Like Clara in Le Jardin des supplices (The Torture Garden) and Célestine in Le Journal d’une femme de chambre (The Diary of a Chambermaid), Lucien is given no last name. The son of a butcher, Lucien had had the good fortune to emerge « sound in mind and body from the stupefying regimen of secondary school », and thereafter, against the wishes of his father, had elected to become a painter – in the same way that l’Abbé Jules, from the novel of the same name, had chosen to become a priest, « By God! » Lucien’s artistic credo can be reduced to the formula he never tires of repeating: « See, feel, understand. »
But Lucien’s conception of art remains confused, as he moves back and forth between Impressionism, Divisionism, and Expressionism. Never able to express his ideal of art in words, he aims too high, and the works he completes are always tragically inferior to those that he imagines, the works that his refractory hand is incapable of executing : « The deeper that I penetrate into the inexpressible and supernatural mystery of nature, the weaker and more impotent I feel in the face of such beauty.
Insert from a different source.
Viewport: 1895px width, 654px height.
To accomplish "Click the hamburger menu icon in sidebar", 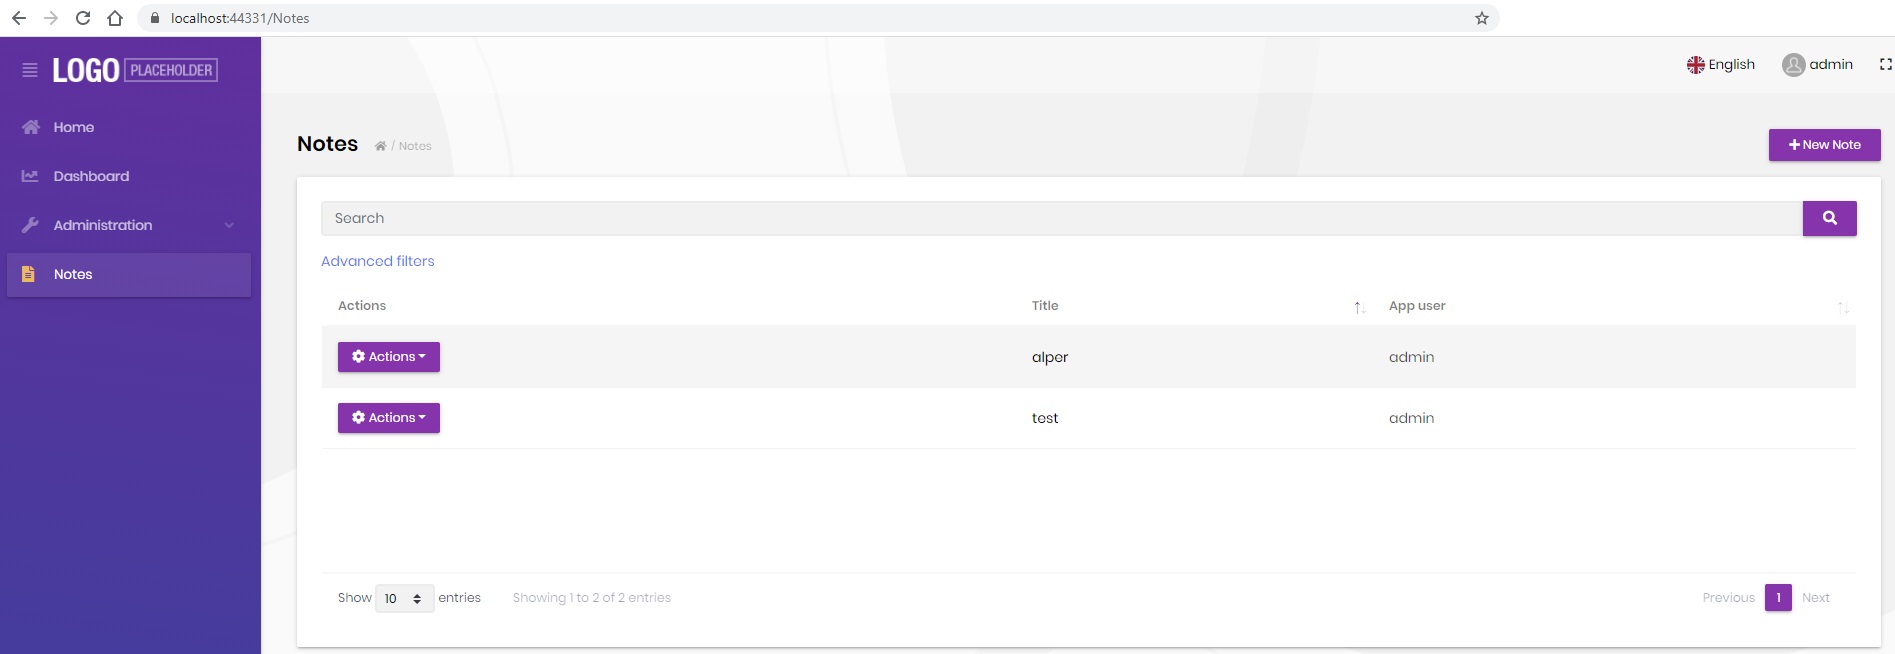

Perhaps one can conceive of nature vaguely in one's mind, but rendering that conception by using the crude, awkward, and untrustworthy instrument of the hand – that, I believe, is beyond one's human capabilities. » Thus, in the course of his development as a character – having forgotten his original convictions and lost himself in the aesthetic of the Symbolists and Pre-Raphaelites, whom Octave Mirbeau had earlier skewered in his Combats esthétiques – Lucien ends by committing suicide after cutting off his “guilty” hand.
In creating a character who constantly challenges himself, who constantly aspires to an absolute that is impossible and unattainable, Mirbeau explores the tragedy of an artist who is uncompromising, unwilling to conform to the academic traditions of art, and who, rather than submitting to them, confronts head-on the institutionalized prejudices encountered in the world of politics, the fine arts, and a public inhospitable to change.